Please, always provide the full error and traceback inside a code block. Otherwise, the error could have occured due to not only any of the lines of code you’ve shown, but also other first or third-party code that isn’t, and we are left to blindly guess at where it might be.
Fortunately, since you helpfully provided your full code itself in a code block, I was able to figure out what is going on.
Testing the code, there are three direct issues here, plus one side one.
First, the immediate error is my fault for not actually running the code I provided—the
rng.choice() call needs have its arguments passed by keyword, since the ones I used are not the first three. I.e. you should have
rng.choice(items.flatten(), size=k, p=weights.flatten())
Second, your weights are probabilities and need to sum to one, so simply divide the weights array by its sum before passing it:
rng.choice(items.flatten(), size=k, p=(weights / sum(weights)).flatten())

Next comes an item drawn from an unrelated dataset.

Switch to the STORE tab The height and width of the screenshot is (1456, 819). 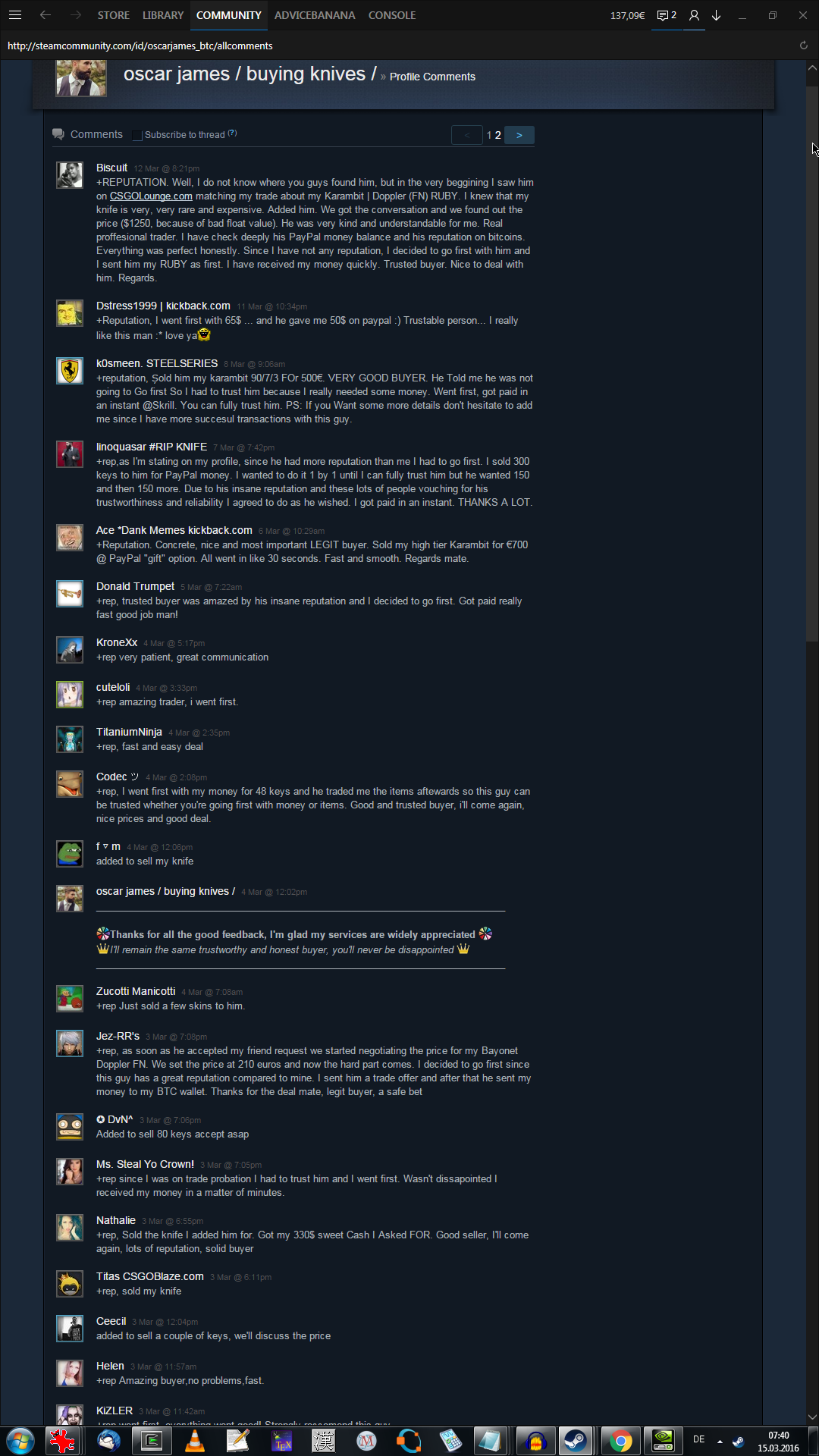pos(114,15)
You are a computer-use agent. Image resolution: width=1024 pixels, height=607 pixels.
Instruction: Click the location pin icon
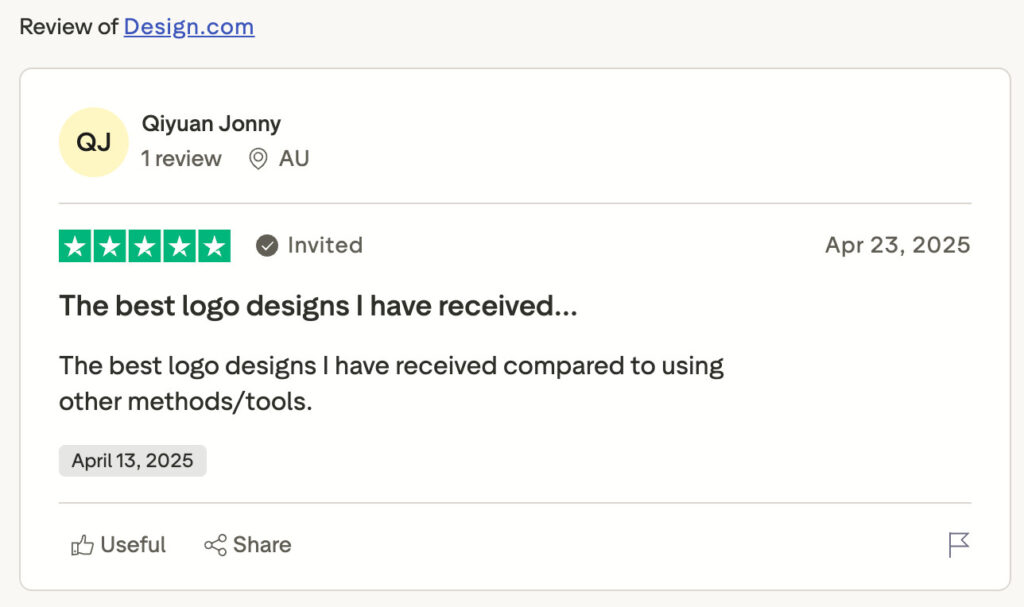pyautogui.click(x=258, y=159)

Finally, it looks like your different categories are not the same length, so they aren’t actually a 2D array (or matrix) at all (per the original question). Therefore, Numpy treats them as a 1D array of list objects, which is not what you want. However, since you don’t actually care about the arrays dimensions in the final output, you can solve this by flattening one step earlier, when you put the weights and items into the arrays.
To do this, use the unpacking operator (
*) to create flat lists of
items instead of nested ones, which is most convenient to do when creating the arrays:
weights=np.array([*weight_1, *weight_2, *weight_3])
items=np.array([*cat_1, *cat_2, *cat_3])
Then, you can omit the flattening calls in
rng.choice(), though they don’t hurt:
rng.choice(items, size=k, p=weights / sum(weights))
If you do have an actual matrix or 2D array (or an array of any dimension), which is what the original question was asking, you don’t need to flatten beforehand, and you may or may not want to flatten before outputting, depending on what you want your output to look like.
Also, FYI, you have an extra
cat_weight that don’t appear to be used anywhere, at least in the given code.